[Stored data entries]

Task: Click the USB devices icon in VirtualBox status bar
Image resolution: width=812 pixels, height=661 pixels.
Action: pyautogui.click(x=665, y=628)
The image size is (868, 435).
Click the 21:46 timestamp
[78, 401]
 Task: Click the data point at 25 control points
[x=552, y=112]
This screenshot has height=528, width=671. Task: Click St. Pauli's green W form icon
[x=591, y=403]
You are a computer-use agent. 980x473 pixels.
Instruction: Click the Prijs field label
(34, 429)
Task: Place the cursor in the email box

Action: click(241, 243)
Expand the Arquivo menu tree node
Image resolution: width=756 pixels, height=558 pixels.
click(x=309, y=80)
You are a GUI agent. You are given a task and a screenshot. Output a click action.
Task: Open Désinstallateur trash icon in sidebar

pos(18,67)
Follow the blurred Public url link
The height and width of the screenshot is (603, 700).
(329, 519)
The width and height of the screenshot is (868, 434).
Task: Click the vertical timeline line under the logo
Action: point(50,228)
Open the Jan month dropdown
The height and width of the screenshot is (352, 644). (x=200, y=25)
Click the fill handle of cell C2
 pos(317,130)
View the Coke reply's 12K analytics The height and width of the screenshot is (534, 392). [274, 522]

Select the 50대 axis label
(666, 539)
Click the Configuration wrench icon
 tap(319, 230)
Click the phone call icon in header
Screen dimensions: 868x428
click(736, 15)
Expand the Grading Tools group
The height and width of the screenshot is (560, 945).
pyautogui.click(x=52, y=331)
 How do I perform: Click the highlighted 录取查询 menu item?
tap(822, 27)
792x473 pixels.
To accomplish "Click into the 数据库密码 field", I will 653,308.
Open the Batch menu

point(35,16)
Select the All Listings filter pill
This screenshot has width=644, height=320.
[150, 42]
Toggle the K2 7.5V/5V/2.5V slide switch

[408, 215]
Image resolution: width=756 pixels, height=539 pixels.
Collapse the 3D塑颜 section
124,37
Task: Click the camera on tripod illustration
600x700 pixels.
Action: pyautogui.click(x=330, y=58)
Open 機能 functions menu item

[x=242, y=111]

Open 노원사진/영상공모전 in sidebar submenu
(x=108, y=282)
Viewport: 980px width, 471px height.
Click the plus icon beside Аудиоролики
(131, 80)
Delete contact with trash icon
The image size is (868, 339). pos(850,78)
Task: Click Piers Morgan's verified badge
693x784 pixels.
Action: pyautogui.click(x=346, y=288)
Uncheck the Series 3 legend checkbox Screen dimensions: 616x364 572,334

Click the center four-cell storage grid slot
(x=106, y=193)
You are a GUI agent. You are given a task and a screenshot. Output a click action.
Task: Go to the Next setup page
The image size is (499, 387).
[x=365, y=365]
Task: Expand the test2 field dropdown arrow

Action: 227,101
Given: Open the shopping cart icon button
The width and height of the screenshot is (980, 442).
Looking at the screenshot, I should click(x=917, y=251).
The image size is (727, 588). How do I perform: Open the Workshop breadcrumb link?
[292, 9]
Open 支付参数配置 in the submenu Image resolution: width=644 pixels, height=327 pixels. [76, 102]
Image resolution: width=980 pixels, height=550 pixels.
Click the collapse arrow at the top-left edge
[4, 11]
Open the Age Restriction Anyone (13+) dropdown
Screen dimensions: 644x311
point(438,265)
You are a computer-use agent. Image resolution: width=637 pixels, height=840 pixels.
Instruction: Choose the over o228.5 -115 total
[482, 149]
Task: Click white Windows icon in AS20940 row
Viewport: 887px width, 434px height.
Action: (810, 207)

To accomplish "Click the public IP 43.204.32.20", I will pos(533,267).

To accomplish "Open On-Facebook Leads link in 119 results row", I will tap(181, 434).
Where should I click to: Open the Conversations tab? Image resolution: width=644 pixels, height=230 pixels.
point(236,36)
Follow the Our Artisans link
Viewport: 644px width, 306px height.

WHAT NEEDS TO BE DONE: Wherever a line above contains "will", copy that line.

ANSWER TO THIS EXERCISE:
To accomplish "Click into the 数据库密码 field", I will 653,308.
To accomplish "Click the public IP 43.204.32.20", I will pos(533,267).
To accomplish "Open On-Facebook Leads link in 119 results row", I will tap(181, 434).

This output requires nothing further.